■ TASK DETAILS ■
What is needed is an exact transcription of every entry below.

■ DATA SECTION ■
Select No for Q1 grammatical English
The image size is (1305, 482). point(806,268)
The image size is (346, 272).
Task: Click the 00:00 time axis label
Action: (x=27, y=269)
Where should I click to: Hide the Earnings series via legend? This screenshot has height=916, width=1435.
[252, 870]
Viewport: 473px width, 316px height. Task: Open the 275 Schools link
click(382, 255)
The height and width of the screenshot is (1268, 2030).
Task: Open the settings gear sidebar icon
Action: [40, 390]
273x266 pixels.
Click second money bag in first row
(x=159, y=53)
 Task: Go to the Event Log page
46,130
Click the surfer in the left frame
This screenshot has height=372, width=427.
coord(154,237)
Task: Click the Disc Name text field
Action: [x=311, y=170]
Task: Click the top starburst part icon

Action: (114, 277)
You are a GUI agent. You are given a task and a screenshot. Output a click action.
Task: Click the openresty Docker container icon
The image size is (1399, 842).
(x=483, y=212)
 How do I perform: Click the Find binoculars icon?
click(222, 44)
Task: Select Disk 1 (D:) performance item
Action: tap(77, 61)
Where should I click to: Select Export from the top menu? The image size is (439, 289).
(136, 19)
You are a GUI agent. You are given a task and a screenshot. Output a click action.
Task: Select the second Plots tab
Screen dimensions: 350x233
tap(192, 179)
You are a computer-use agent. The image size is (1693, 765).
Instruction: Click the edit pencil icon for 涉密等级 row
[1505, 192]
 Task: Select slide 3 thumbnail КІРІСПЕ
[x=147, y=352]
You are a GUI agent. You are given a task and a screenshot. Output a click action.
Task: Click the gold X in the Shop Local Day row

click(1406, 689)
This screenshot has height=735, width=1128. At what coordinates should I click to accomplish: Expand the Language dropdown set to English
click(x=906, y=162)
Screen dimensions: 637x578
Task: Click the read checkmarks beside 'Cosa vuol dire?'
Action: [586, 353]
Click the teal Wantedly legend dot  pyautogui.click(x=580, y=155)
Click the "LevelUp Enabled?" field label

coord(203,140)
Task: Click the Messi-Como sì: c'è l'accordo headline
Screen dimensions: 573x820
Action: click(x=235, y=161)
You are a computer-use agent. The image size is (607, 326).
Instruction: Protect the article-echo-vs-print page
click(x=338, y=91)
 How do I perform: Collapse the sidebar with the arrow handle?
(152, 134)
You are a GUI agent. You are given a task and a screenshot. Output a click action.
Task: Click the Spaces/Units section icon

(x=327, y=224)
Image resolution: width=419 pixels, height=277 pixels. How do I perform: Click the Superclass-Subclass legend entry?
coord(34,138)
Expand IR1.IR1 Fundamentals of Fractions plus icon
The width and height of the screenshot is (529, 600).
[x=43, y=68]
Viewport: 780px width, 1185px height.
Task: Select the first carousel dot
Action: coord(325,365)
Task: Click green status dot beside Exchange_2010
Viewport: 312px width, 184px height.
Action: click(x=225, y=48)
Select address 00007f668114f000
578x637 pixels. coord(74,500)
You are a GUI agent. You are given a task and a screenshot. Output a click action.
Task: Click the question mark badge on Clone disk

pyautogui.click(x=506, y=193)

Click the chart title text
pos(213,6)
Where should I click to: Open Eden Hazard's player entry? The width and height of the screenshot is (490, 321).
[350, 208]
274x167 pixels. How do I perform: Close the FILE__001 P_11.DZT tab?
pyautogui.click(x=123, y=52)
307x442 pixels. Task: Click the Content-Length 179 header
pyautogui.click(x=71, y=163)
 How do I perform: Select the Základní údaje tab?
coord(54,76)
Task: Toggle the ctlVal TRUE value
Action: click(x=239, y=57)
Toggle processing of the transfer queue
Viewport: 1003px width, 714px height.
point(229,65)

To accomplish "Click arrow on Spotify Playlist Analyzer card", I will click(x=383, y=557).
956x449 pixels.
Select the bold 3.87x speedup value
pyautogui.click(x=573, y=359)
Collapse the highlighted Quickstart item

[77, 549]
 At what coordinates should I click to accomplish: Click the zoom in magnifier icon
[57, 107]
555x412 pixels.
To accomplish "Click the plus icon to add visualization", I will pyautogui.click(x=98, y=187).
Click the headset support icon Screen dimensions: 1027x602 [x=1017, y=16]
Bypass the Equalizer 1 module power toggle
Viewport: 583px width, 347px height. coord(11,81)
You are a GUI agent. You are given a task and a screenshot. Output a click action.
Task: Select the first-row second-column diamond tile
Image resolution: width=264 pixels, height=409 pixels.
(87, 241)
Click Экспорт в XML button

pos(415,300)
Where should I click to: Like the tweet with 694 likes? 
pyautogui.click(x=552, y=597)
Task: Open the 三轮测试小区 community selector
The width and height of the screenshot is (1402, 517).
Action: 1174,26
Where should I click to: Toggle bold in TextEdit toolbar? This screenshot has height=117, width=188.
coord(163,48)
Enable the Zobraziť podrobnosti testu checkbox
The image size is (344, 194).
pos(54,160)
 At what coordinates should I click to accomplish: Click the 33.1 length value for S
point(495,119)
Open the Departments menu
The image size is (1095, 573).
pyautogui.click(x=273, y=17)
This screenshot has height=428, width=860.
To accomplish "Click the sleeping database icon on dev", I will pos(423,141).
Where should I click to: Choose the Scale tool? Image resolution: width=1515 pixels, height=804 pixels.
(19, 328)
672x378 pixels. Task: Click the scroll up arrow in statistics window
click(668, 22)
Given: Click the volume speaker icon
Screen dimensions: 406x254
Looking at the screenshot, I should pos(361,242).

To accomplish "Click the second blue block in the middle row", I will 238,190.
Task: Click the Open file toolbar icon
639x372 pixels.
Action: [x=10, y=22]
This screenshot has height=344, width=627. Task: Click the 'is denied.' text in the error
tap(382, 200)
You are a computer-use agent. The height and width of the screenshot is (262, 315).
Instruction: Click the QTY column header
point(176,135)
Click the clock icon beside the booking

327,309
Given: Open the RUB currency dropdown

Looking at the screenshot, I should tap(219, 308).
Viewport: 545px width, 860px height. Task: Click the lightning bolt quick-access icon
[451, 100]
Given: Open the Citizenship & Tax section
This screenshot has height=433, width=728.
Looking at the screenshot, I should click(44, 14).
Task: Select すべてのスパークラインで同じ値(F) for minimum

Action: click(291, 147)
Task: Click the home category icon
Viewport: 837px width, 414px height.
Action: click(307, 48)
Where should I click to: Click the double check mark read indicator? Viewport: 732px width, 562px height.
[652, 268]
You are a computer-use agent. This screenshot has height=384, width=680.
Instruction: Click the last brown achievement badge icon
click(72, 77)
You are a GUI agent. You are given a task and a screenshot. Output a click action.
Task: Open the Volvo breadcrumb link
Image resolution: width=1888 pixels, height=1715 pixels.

■ RESPONSE TO THIS TASK ■
Select No for Q1 grammatical English
The image size is (1305, 482). point(806,268)
The image size is (346, 272).
Task: Click the 00:00 time axis label
Action: (x=27, y=269)
Where should I click to: Hide the Earnings series via legend? This screenshot has height=916, width=1435.
[252, 870]
Viewport: 473px width, 316px height. Task: Open the 275 Schools link
click(382, 255)
The height and width of the screenshot is (1268, 2030).
Task: Open the settings gear sidebar icon
Action: [40, 390]
273x266 pixels.
Click second money bag in first row
(x=159, y=53)
 Task: Go to the Event Log page
46,130
Click the surfer in the left frame
This screenshot has height=372, width=427.
coord(154,237)
Task: Click the Disc Name text field
Action: [x=311, y=170]
Task: Click the top starburst part icon

Action: (114, 277)
You are a GUI agent. You are given a task and a screenshot. Output a click action.
Task: Click the openresty Docker container icon
The image size is (1399, 842).
(x=483, y=212)
 How do I perform: Click the Find binoculars icon?
click(222, 44)
Task: Select Disk 1 (D:) performance item
Action: tap(77, 61)
Where should I click to: Select Export from the top menu? The image size is (439, 289).
(136, 19)
You are a GUI agent. You are given a task and a screenshot. Output a click action.
Task: Select the second Plots tab
Screen dimensions: 350x233
tap(192, 179)
You are a computer-use agent. The image size is (1693, 765).
Instruction: Click the edit pencil icon for 涉密等级 row
[1505, 192]
 Task: Select slide 3 thumbnail КІРІСПЕ
[x=147, y=352]
You are a GUI agent. You are given a task and a screenshot. Output a click action.
Task: Click the gold X in the Shop Local Day row

click(1406, 689)
This screenshot has height=735, width=1128. At what coordinates should I click to accomplish: Expand the Language dropdown set to English
click(x=906, y=162)
Screen dimensions: 637x578
Task: Click the read checkmarks beside 'Cosa vuol dire?'
Action: [586, 353]
Click the teal Wantedly legend dot  pyautogui.click(x=580, y=155)
Click the "LevelUp Enabled?" field label

coord(203,140)
Task: Click the Messi-Como sì: c'è l'accordo headline
Screen dimensions: 573x820
Action: click(x=235, y=161)
You are a computer-use agent. The image size is (607, 326).
Instruction: Protect the article-echo-vs-print page
click(x=338, y=91)
 How do I perform: Collapse the sidebar with the arrow handle?
(152, 134)
You are a GUI agent. You are given a task and a screenshot. Output a click action.
Task: Click the Spaces/Units section icon

(x=327, y=224)
Image resolution: width=419 pixels, height=277 pixels. How do I perform: Click the Superclass-Subclass legend entry?
coord(34,138)
Expand IR1.IR1 Fundamentals of Fractions plus icon
The width and height of the screenshot is (529, 600).
[x=43, y=68]
Viewport: 780px width, 1185px height.
Task: Select the first carousel dot
Action: coord(325,365)
Task: Click green status dot beside Exchange_2010
Viewport: 312px width, 184px height.
Action: click(x=225, y=48)
Select address 00007f668114f000
578x637 pixels. coord(74,500)
You are a GUI agent. You are given a task and a screenshot. Output a click action.
Task: Click the question mark badge on Clone disk

pyautogui.click(x=506, y=193)

Click the chart title text
pos(213,6)
Where should I click to: Open Eden Hazard's player entry? The width and height of the screenshot is (490, 321).
[350, 208]
274x167 pixels. How do I perform: Close the FILE__001 P_11.DZT tab?
pyautogui.click(x=123, y=52)
307x442 pixels. Task: Click the Content-Length 179 header
pyautogui.click(x=71, y=163)
 How do I perform: Select the Základní údaje tab?
coord(54,76)
Task: Toggle the ctlVal TRUE value
Action: click(x=239, y=57)
Toggle processing of the transfer queue
Viewport: 1003px width, 714px height.
point(229,65)

To accomplish "Click arrow on Spotify Playlist Analyzer card", I will click(x=383, y=557).
956x449 pixels.
Select the bold 3.87x speedup value
pyautogui.click(x=573, y=359)
Collapse the highlighted Quickstart item

[77, 549]
 At what coordinates should I click to accomplish: Click the zoom in magnifier icon
[57, 107]
555x412 pixels.
To accomplish "Click the plus icon to add visualization", I will pyautogui.click(x=98, y=187).
Click the headset support icon Screen dimensions: 1027x602 [x=1017, y=16]
Bypass the Equalizer 1 module power toggle
Viewport: 583px width, 347px height. coord(11,81)
You are a GUI agent. You are given a task and a screenshot. Output a click action.
Task: Select the first-row second-column diamond tile
Image resolution: width=264 pixels, height=409 pixels.
(87, 241)
Click Экспорт в XML button

pos(415,300)
Where should I click to: Like the tweet with 694 likes? 
pyautogui.click(x=552, y=597)
Task: Open the 三轮测试小区 community selector
The width and height of the screenshot is (1402, 517).
Action: 1174,26
Where should I click to: Toggle bold in TextEdit toolbar? This screenshot has height=117, width=188.
coord(163,48)
Enable the Zobraziť podrobnosti testu checkbox
The image size is (344, 194).
pos(54,160)
 At what coordinates should I click to accomplish: Click the 33.1 length value for S
point(495,119)
Open the Departments menu
The image size is (1095, 573).
pyautogui.click(x=273, y=17)
This screenshot has height=428, width=860.
To accomplish "Click the sleeping database icon on dev", I will pos(423,141).
Where should I click to: Choose the Scale tool? Image resolution: width=1515 pixels, height=804 pixels.
(19, 328)
672x378 pixels. Task: Click the scroll up arrow in statistics window
click(668, 22)
Given: Click the volume speaker icon
Screen dimensions: 406x254
Looking at the screenshot, I should pos(361,242).

To accomplish "Click the second blue block in the middle row", I will 238,190.
Task: Click the Open file toolbar icon
639x372 pixels.
Action: [x=10, y=22]
This screenshot has height=344, width=627. Task: Click the 'is denied.' text in the error
tap(382, 200)
You are a computer-use agent. The height and width of the screenshot is (262, 315).
Instruction: Click the QTY column header
point(176,135)
Click the clock icon beside the booking

327,309
Given: Open the RUB currency dropdown

Looking at the screenshot, I should tap(219, 308).
Viewport: 545px width, 860px height. Task: Click the lightning bolt quick-access icon
[451, 100]
Given: Open the Citizenship & Tax section
This screenshot has height=433, width=728.
Looking at the screenshot, I should click(44, 14).
Task: Select すべてのスパークラインで同じ値(F) for minimum

Action: click(291, 147)
Task: Click the home category icon
Viewport: 837px width, 414px height.
Action: click(307, 48)
Where should I click to: Click the double check mark read indicator? Viewport: 732px width, 562px height.
[652, 268]
You are a computer-use agent. This screenshot has height=384, width=680.
Instruction: Click the last brown achievement badge icon
click(72, 77)
You are a GUI agent. You are given a task and a screenshot. Output a click action.
Task: Open the Volvo breadcrumb link
Image resolution: width=1888 pixels, height=1715 pixels.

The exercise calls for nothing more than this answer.